TEXTO DE LEITURA:
▽

Dia desses assisti Free Solo (2018), documentário que venceu o Oscar no ano seguinte ao seu lançamento e que registra o processo do escalador mais bem-sucedido do mundo, Alex Honnold, se preparando mentalmente e fisicamente para subir um paredão de 975 metros em Yosemite, sem qualquer equipamento de proteção, feito nunca antes realizado por alguém.
Uma escolha incomum de filme, visto que também jamais me interessei por qualquer tipo de esporte radical. O que realmente me chamou atenção no enredo foi a forma como Alex escolheu levar a vida, priorizando fazer o que ama e como estar frequentemente correndo risco de morte afeta suas relações e sua perspectiva sobre a existência diante de tudo que faz. Foi inspirador, não o bastante para me fazer querer sair por aí fazendo igual, mas bastante inspirador.
Eis que não temos nenhum controle da nossa vida, controle é uma grande ilusão. E como a vida é irônica, calhou de em certo final de semana recente surgir um convite inusitado para uma trilha. Me pareceu uma boa oportunidade de aproveitar o dia, fazer algo diferente, curtir a natureza e tal. Lugar lindo, ótimas companhias, até que de repente, não mais que de repente, descobri que para dar continuidade ao passeio seria necessário descer um paredão de 70 metros de altura, pendurada a corda, sem qualquer pessoa mais habilitada que eu me carregando, e tive a certeza absoluta que ia morrer ali, antes mesmo de tentar.
Gritos internos, suor de pânico, leve tremedeira por alguns minutos, enquanto outras pessoas iam na minha frente, até eu finalmente pensar: “ok, eu posso fazer isso, se é a única opção”. Me disseram que o equipamento era seguro, que haveria um guia lá embaixo para me auxiliar em caso de resgate e especialmente que o segredo estava na forma de segurar a corda, que não se pode soltar de maneira alguma, que para dar certo só dependia de mim, como se essa fosse uma sentença confortante e não extremamente desesperadora.

△

A FAZER:
Qual é o trecho do texto de leitura que começa em "Gritos internos, suor" e termina em "não extremamente desesperadora."? Reproduza-o sem nenhuma alteração.

BLOCO DE DADOS:

▽

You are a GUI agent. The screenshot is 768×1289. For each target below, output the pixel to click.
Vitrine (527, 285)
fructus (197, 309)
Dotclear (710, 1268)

△

RESULTADO DO EXERCÍCIO:
Gritos internos, suor de pânico, leve tremedeira por alguns minutos, enquanto outras pessoas iam na minha frente, até eu finalmente pensar: “ok, eu posso fazer isso, se é a única opção”. Me disseram que o equipamento era seguro, que haveria um guia lá embaixo para me auxiliar em caso de resgate e especialmente que o segredo estava na forma de segurar a corda, que não se pode soltar de maneira alguma, que para dar certo só dependia de mim, como se essa fosse uma sentença confortante e não extremamente desesperadora.